**Excerpts from a dataset**:
== == ==

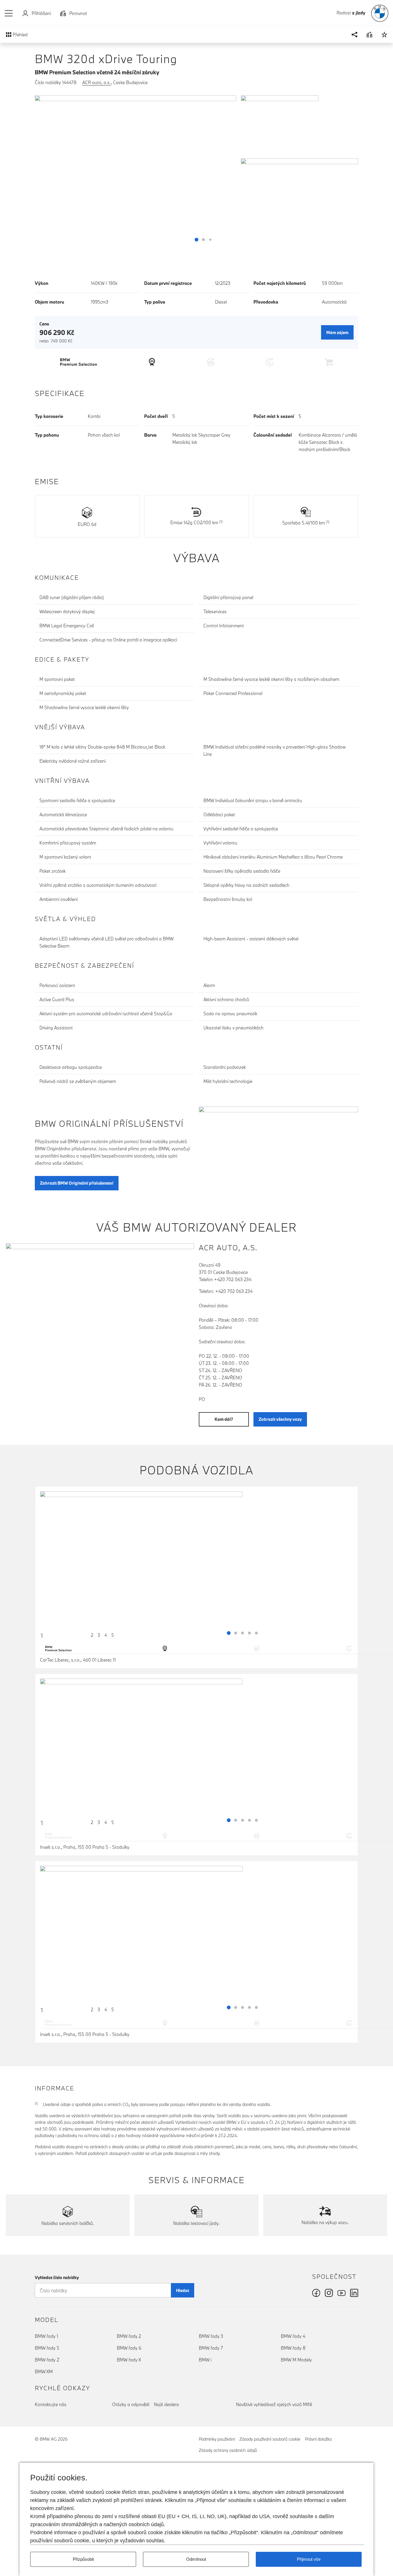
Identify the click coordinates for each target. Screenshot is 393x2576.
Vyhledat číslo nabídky (57, 2277)
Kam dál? (224, 1419)
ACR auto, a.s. (96, 82)
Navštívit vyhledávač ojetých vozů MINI (274, 2404)
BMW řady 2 (129, 2336)
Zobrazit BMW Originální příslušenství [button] (76, 1183)
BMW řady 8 (293, 2348)
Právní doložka (318, 2439)
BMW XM (44, 2371)
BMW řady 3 (211, 2336)
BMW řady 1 (46, 2336)
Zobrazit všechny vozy (280, 1419)
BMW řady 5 (47, 2348)
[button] (9, 13)
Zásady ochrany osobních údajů (228, 2450)
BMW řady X (129, 2360)
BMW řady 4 (293, 2336)
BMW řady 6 (129, 2348)
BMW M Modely (296, 2360)
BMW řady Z (47, 2360)
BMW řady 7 (211, 2348)
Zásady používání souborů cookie (269, 2439)
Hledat (182, 2290)
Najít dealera (166, 2404)
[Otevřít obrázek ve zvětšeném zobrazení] (135, 171)
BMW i (205, 2360)
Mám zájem (337, 332)
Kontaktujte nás (50, 2404)
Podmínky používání (217, 2439)
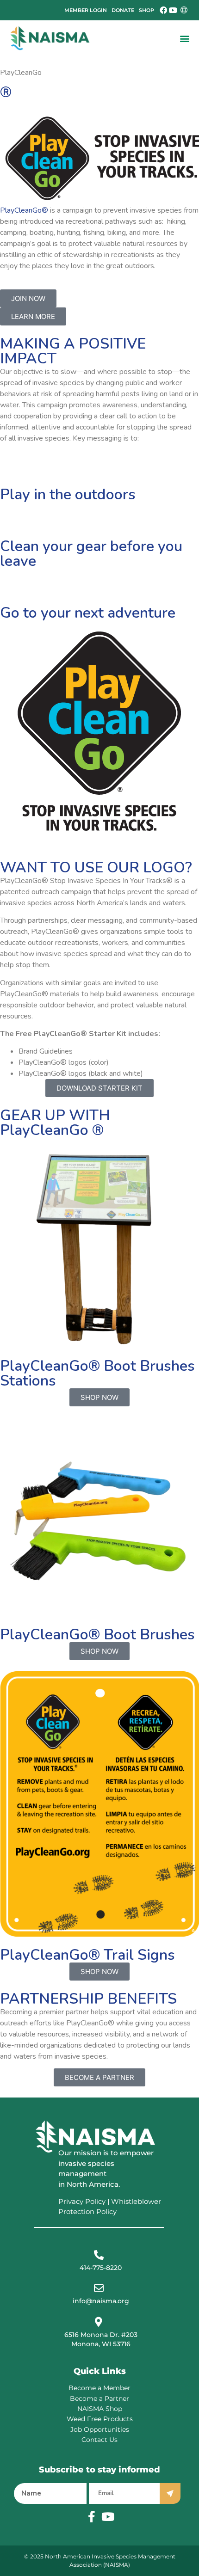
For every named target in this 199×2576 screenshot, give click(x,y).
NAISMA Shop (99, 2408)
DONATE (123, 10)
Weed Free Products (100, 2419)
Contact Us (99, 2439)
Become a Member (99, 2388)
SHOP (146, 10)
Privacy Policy (82, 2201)
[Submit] (170, 2493)
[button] (183, 38)
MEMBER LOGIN (85, 10)
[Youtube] (173, 10)
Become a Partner (99, 2398)
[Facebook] (163, 10)
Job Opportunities (99, 2429)
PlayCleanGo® (24, 210)
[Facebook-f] (91, 2516)
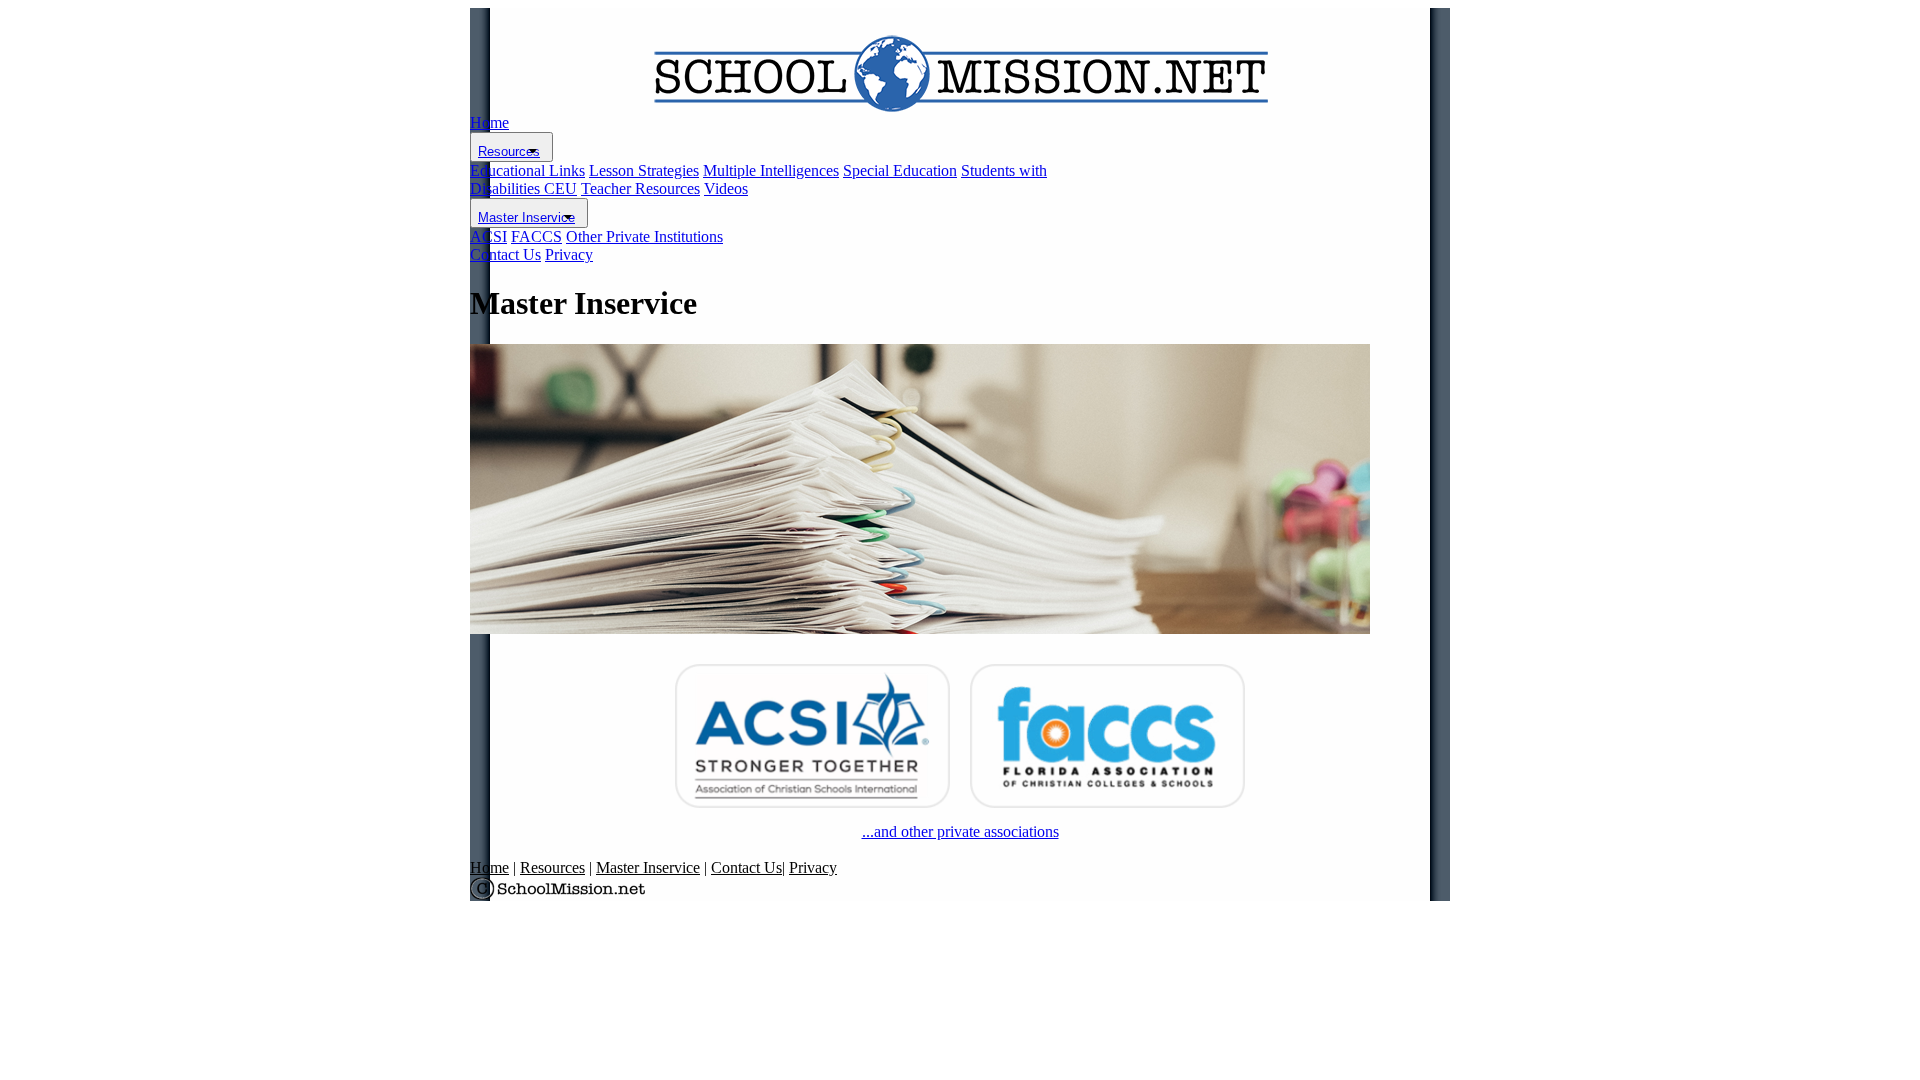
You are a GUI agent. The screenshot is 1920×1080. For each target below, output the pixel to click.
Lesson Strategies (644, 170)
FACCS (536, 236)
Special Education (900, 170)
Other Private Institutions (644, 236)
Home (489, 122)
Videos (726, 188)
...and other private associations (960, 831)
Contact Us (505, 254)
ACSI (488, 236)
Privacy (569, 254)
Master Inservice (526, 217)
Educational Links (527, 170)
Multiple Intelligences (771, 170)
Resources (509, 151)
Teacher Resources (640, 188)
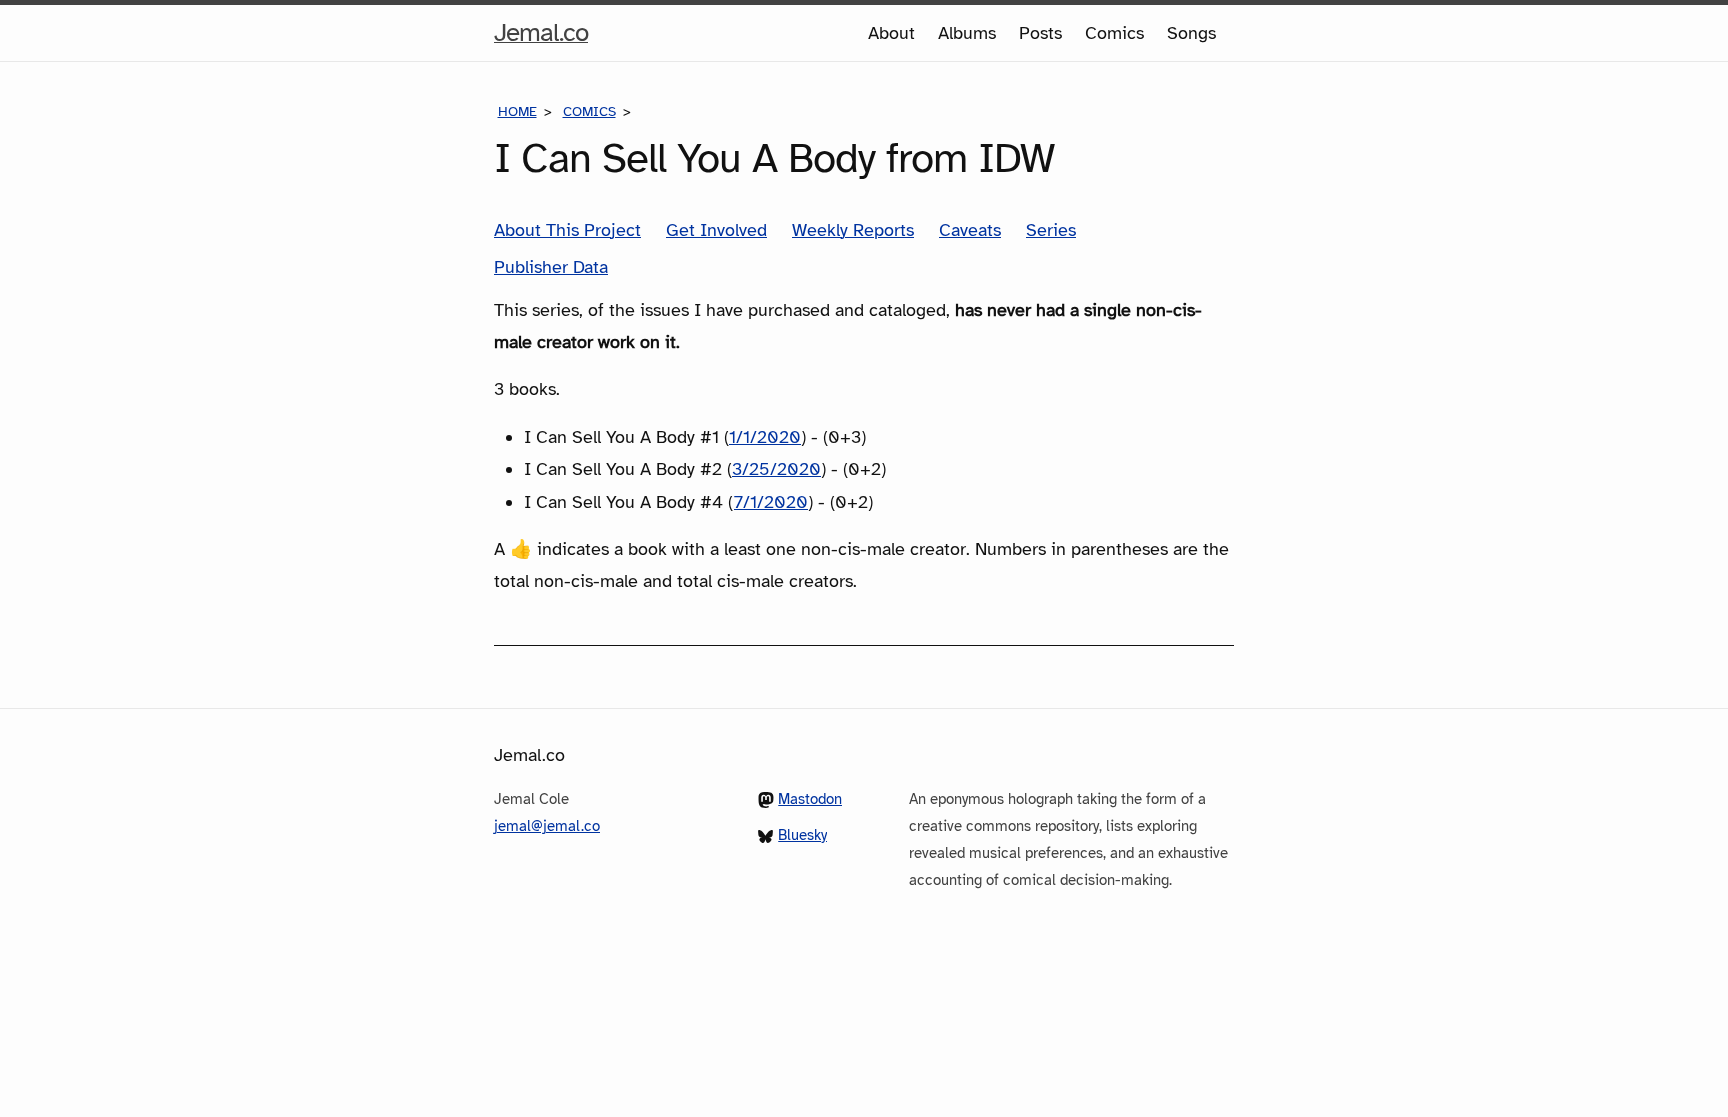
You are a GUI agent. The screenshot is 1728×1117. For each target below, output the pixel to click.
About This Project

== == ==

**TASK BRIEF**:
Without the pictures, restate all of the entries above verbatim.

**REPLY**:
Identify the click coordinates for each target. Screenshot is 393x2576.
Vyhledat číslo nabídky (57, 2277)
Kam dál? (224, 1419)
ACR auto, a.s. (96, 82)
Navštívit vyhledávač ojetých vozů MINI (274, 2404)
BMW řady 2 (129, 2336)
Zobrazit BMW Originální příslušenství [button] (76, 1183)
BMW řady 8 (293, 2348)
Právní doložka (318, 2439)
BMW XM (44, 2371)
BMW řady 3 (211, 2336)
BMW řady 1 (46, 2336)
Zobrazit všechny vozy (280, 1419)
BMW řady 5 (47, 2348)
[button] (9, 13)
Zásady ochrany osobních údajů (228, 2450)
BMW řady X (129, 2360)
BMW řady 4 (293, 2336)
BMW řady 6 (129, 2348)
BMW M Modely (296, 2360)
BMW řady Z (47, 2360)
BMW řady 7 (211, 2348)
Zásady používání souborů cookie (269, 2439)
Hledat (182, 2290)
Najít dealera (166, 2404)
[Otevřít obrázek ve zvětšeném zobrazení] (135, 171)
BMW i (205, 2360)
Mám zájem (337, 332)
Kontaktujte nás (50, 2404)
Podmínky používání (217, 2439)
For every named target in this 199×2576 screenshot, give click(x,y).
NAISMA Shop (99, 2408)
DONATE (123, 10)
Weed Free Products (100, 2419)
Contact Us (99, 2439)
Become a Member (99, 2388)
SHOP (146, 10)
Privacy Policy (82, 2201)
[Submit] (170, 2493)
[button] (183, 38)
MEMBER LOGIN (85, 10)
[Youtube] (173, 10)
Become a Partner (99, 2398)
[Facebook] (163, 10)
Job Opportunities (99, 2429)
PlayCleanGo® (24, 210)
[Facebook-f] (91, 2516)
You are a GUI agent. The screenshot is 1920×1080. For each target below, output the pixel to click.
Lesson Strategies (644, 170)
FACCS (536, 236)
Special Education (900, 170)
Other Private Institutions (644, 236)
Home (489, 122)
Videos (726, 188)
...and other private associations (960, 831)
Contact Us (505, 254)
ACSI (488, 236)
Privacy (569, 254)
Master Inservice (526, 217)
Educational Links (527, 170)
Multiple Intelligences (771, 170)
Resources (509, 151)
Teacher Resources (640, 188)
You are a GUI agent. The screenshot is 1728×1117. For each target below, output the pixel to click.
About This Project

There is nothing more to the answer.